La phase paperassière suivait toujours le même protocole. Chacun des agents impliqués rédigeait d'abord son compte rendu d'activité. Rapports qui remontaient au commandant Mordent qui se chargeait de lisser cette masse disparate, tandis que Froissy et Mercadet rassemblaient la documentation photographique et les constats scientifiques. Le tout parvenait au commandant Danglard, responsable de l'état final du rapport, de sa complétude, de son exactitude, de sa cohérence et de sa lisibilité. Par quelque chance, au vu du caractère accablant de la tâche, Danglard, qui aimait le papier jusqu'à la névrose et l'écrit sous toutes ses formes, était l'unique membre de la Brigade à apprécier cette étape. Ses rapports étaient jugés exceptionnels par la hiérarchie et contribuaient, outre les résultats d'enquête, à la réputation de la Brigade.

En temps qu'« agent impliqué » dans l'enquête, le commissaire Adamsberg devait lui aussi consigner ses actes et paroles. Évitant l'écrit, il les contait à Justin qui rédigeait à sa place. En fin de processus, Adamsberg n'avait plus qu'à signer le rapport de Danglard, qu'on appelait « Le Livre », en raison de la perfection de sa langue.
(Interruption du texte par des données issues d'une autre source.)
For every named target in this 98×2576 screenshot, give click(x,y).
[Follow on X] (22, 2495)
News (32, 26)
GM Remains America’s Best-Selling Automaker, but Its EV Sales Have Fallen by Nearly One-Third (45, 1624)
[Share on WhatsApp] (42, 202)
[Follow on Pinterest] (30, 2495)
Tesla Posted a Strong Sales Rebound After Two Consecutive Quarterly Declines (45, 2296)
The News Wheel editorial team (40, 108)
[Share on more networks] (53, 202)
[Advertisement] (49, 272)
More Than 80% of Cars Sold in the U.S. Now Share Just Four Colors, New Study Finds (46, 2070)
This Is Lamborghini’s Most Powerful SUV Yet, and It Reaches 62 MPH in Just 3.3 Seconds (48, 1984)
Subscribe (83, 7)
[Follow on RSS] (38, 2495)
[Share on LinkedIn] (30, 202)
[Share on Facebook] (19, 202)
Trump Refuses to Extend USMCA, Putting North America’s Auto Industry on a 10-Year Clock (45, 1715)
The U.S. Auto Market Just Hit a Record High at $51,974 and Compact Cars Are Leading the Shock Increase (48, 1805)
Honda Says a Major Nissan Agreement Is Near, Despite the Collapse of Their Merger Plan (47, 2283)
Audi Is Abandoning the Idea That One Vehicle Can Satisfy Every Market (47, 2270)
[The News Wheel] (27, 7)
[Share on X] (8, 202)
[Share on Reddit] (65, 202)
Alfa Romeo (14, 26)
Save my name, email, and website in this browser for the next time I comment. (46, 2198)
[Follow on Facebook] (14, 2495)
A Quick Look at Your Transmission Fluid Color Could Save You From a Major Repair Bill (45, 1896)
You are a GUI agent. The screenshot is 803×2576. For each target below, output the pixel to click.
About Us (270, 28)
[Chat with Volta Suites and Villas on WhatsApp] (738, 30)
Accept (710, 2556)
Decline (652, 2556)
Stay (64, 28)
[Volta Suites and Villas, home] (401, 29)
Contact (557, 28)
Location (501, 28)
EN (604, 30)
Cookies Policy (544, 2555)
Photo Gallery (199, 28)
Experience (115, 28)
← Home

Pour la troisième fois, le commissaire ordonna une pause de trente minutes à Justin. Il alluma son écran et se replongea dans la toile de l'araignée recluse. La troisième victime était décédée à l'hôpital de Nîmes dans la nuit, emportée par l'un des pires effets de l'intoxication venimeuse, la nécrose des viscères.

Adamsberg avait déjà noté, sous le titre Recluse violoniste, quelques informations sur les deux morts précédents :

— Albert Barral, né à Nîmes, décédé il y a trois semaines, le 12 mai, à quatre-vingt-quatre ans, courtier en assurances, divorcé, deux enfants.

— Fernand Claveyrolle, né à Nîmes, décédé une semaine plus tard, le 20 mai, quatre-vingt-quatre ans, professeur de dessin, deux fois marié, divorcé, sans enfants.

Il y ajouta Claude Landrieu, également né à Nîmes, décédé le 2 juin, quatre-vingt-trois ans, commerçant, marié trois fois, cinq enfants.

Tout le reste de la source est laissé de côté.